◆ **ACTIVITY**: Would you please transcribe, exactly as written, the lines of the entries below starting at the one that holds "Screen dimensions: 662x562" and ending at the one that holds "This screenshot has height=1487, width=1080.", both included?

(Dataset entries)
··········

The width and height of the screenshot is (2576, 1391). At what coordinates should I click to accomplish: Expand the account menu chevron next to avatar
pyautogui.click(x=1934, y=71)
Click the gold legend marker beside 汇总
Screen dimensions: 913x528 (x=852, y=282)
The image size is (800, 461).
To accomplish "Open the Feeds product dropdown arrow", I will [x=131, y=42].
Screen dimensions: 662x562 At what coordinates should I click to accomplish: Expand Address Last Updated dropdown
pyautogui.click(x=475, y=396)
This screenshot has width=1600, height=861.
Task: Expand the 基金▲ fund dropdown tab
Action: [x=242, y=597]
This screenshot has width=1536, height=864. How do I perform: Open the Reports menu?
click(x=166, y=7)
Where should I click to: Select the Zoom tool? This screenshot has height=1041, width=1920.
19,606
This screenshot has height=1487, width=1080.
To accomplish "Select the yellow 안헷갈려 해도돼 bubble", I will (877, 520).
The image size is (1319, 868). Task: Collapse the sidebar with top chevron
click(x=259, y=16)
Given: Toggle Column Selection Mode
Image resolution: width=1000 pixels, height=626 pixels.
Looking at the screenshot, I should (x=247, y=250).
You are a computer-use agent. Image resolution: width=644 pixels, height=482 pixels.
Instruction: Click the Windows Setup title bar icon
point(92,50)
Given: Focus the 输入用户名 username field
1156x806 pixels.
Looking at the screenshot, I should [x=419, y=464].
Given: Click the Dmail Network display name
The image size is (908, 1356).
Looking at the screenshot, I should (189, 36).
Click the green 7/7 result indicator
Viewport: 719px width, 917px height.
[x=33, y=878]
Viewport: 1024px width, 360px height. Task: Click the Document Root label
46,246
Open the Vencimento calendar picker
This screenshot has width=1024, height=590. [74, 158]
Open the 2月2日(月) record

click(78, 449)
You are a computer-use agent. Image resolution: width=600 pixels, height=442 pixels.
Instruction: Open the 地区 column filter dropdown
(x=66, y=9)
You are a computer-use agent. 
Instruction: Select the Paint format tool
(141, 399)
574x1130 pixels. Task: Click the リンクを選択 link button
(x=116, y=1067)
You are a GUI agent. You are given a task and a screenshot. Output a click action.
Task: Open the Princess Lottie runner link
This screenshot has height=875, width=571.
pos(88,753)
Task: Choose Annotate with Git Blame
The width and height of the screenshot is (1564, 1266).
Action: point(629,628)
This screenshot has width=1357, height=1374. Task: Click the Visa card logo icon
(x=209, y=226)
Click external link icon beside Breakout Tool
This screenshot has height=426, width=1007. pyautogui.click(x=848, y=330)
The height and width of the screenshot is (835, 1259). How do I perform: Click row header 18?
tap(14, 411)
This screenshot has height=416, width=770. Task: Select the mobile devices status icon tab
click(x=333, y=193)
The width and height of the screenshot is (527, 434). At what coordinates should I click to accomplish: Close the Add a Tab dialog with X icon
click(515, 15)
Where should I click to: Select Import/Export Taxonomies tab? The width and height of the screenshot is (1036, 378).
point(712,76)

··········

◆ **RESULT**:
Screen dimensions: 662x562 At what coordinates should I click to accomplish: Expand Address Last Updated dropdown
pyautogui.click(x=475, y=396)
This screenshot has width=1600, height=861.
Task: Expand the 基金▲ fund dropdown tab
Action: [x=242, y=597]
This screenshot has width=1536, height=864. How do I perform: Open the Reports menu?
click(x=166, y=7)
Where should I click to: Select the Zoom tool? This screenshot has height=1041, width=1920.
19,606
This screenshot has height=1487, width=1080.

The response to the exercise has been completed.